Document extract
---

Relationship dynamics have always fascinated me, both in real life and fictional settings.
After wrapping up four seasons of The Killing, I found myself drawn to The Fall. I didn’t realize until it began how similar the pacing is between the two; both are slow and methodical, built upon careful character development.
Ah Netflix, you know me so well.
During the first episode, I repeatedly kept thinking of this quote:
“The mass of men lead lives of quiet desperation.” —Henry David Thoreau
Brilliantly played by Jamie Dornan, I watched the character of Paul Spector watching his family and I felt the same desperation to be away from all of them. While I don’t condone serial killers, neither can I stand stupidity. Spector’s “normal’ family reeks of it, of regular nights of reality shows gathered around the telly and all the subpar pseudo intelligence of Idiocracy. The scene where his little daughter is garishly made up with make-up to “dance” in front of her daddy forcibly reminds me of Honey Boo Boo practicing to be a stripper in some horrid future life.
Quiet desperation, indeed.
I, too, used to be married.
During the ripe grief of my twenties, when the ashes of the love I used to know still burned down deep, I met a man. I thought he was alright, and I thought I did all the right things. We dated for two years, and I still didn’t love him.
But I wanted a normal life. I was tired of being always alone. So when he asked me to marry him, I said, “Yes.”
Therein began a Stepford sort of horror story. I made our house beautiful, planned dinner parties for carefully selected guests, and taught Sunday school. My husband was often out of the country, but when he was home, he worked late. Our interaction was rare, distilled down to occasional emails and small holiday gifts. On the infrequent occasions that we would have sex, he would call ahead and ask me to shower.

---

Data block
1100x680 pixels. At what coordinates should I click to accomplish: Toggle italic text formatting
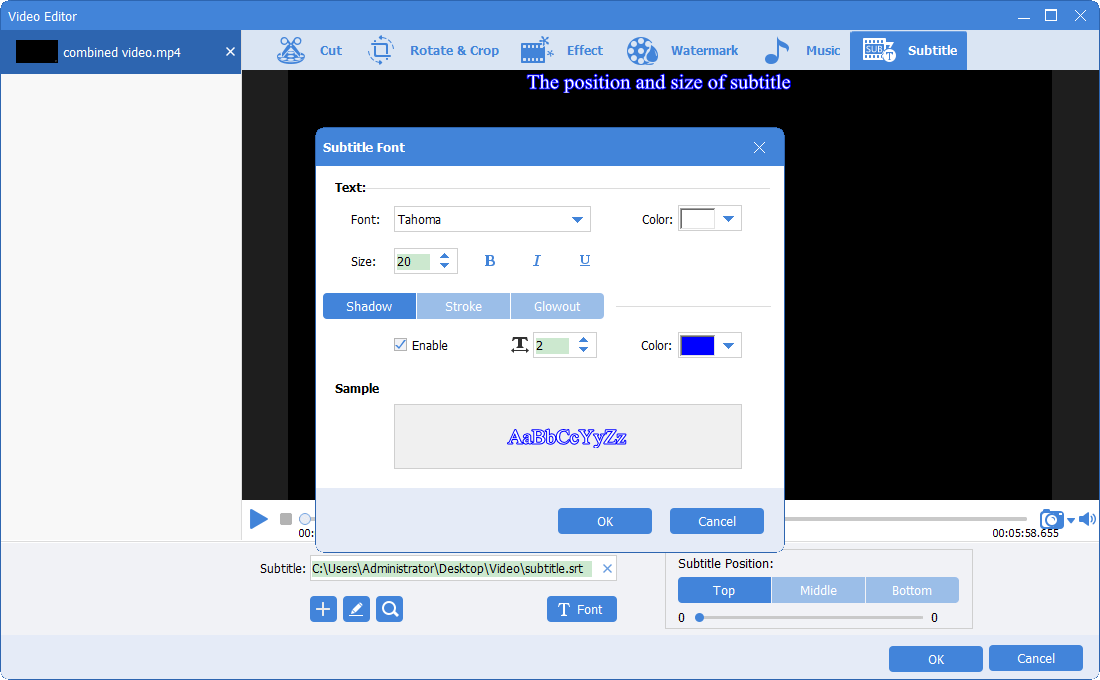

---

Written problem
Rewrite the essay about The Fall between "After wrapping up" and "me so well.", inclusive, with "Netflix" changed to "Hulu".

Answer to the problem
After wrapping up four seasons of The Killing, I found myself drawn to The Fall. I didn’t realize until it began how similar the pacing is between the two; both are slow and methodical, built upon careful character development.
Ah Hulu, you know me so well.